Items from a pointing dataset:
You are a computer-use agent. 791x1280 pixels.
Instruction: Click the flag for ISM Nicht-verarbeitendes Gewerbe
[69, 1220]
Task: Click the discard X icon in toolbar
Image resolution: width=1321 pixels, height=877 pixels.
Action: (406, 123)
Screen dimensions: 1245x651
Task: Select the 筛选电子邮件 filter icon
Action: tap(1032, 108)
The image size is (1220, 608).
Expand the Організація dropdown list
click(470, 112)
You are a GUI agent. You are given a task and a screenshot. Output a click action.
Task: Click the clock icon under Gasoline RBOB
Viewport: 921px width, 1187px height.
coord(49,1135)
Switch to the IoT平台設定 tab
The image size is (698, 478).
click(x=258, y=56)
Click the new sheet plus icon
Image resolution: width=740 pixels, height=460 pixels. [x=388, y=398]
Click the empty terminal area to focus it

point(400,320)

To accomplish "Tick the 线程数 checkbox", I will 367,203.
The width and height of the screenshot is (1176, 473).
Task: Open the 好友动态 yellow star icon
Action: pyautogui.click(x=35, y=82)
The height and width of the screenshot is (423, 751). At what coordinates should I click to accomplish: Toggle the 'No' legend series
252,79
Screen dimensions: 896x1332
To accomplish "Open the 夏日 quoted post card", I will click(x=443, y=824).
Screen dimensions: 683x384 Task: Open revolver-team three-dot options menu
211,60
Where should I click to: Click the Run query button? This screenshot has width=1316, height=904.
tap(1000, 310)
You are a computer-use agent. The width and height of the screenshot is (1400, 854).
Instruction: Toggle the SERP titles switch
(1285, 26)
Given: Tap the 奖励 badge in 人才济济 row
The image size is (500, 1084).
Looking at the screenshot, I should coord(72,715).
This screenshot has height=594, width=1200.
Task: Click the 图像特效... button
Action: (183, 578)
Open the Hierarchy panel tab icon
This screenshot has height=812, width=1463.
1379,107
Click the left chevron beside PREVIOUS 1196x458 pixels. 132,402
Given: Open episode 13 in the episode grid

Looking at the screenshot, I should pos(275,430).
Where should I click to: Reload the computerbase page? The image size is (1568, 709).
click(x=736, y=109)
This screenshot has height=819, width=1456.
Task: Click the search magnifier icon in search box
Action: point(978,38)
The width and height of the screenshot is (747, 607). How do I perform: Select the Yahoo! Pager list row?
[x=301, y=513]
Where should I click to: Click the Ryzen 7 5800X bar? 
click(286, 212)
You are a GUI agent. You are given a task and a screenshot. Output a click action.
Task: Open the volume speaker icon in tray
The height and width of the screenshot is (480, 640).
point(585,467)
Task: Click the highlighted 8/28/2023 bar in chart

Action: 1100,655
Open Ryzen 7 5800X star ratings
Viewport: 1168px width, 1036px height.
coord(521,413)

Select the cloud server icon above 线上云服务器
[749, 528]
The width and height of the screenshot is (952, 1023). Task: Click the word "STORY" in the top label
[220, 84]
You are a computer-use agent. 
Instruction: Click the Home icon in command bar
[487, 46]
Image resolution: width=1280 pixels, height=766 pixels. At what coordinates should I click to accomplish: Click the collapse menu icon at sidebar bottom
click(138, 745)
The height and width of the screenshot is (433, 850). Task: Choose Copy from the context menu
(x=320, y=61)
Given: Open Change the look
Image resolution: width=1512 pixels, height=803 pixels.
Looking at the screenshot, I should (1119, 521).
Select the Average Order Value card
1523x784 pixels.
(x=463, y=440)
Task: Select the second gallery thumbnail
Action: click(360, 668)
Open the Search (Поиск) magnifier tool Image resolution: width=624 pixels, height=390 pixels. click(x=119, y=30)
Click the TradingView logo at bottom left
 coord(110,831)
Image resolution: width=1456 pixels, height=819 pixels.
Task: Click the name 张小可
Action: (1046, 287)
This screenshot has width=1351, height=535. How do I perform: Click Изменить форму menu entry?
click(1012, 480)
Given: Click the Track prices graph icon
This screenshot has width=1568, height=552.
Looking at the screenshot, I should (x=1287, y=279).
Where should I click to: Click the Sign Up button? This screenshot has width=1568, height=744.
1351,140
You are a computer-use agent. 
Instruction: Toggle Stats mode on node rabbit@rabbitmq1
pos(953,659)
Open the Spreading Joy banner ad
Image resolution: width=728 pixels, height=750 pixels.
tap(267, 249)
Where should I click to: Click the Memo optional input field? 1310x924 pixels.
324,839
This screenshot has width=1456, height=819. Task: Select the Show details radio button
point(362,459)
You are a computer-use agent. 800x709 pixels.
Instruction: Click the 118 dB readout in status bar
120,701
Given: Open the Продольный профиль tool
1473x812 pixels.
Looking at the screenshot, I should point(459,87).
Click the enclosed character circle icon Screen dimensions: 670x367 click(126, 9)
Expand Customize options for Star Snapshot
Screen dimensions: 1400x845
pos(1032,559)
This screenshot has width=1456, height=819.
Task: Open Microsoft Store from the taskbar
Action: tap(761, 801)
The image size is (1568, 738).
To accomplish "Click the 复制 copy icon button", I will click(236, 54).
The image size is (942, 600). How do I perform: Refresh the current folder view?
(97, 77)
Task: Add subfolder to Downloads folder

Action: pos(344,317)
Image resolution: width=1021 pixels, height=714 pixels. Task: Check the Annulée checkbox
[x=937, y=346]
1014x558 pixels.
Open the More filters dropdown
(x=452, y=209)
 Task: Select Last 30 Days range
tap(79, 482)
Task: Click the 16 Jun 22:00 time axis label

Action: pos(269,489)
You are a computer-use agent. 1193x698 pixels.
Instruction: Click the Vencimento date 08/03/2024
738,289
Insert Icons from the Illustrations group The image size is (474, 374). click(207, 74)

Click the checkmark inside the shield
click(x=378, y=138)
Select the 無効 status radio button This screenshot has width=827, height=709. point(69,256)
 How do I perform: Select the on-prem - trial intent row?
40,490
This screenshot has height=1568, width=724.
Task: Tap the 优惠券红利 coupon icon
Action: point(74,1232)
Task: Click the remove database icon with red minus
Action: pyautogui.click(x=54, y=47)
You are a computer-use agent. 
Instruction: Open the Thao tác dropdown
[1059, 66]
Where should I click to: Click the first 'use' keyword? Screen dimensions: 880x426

Stated goal> Report how many lines of the items above contain the word "left", giving only the number. Case counts.

Task solution> 2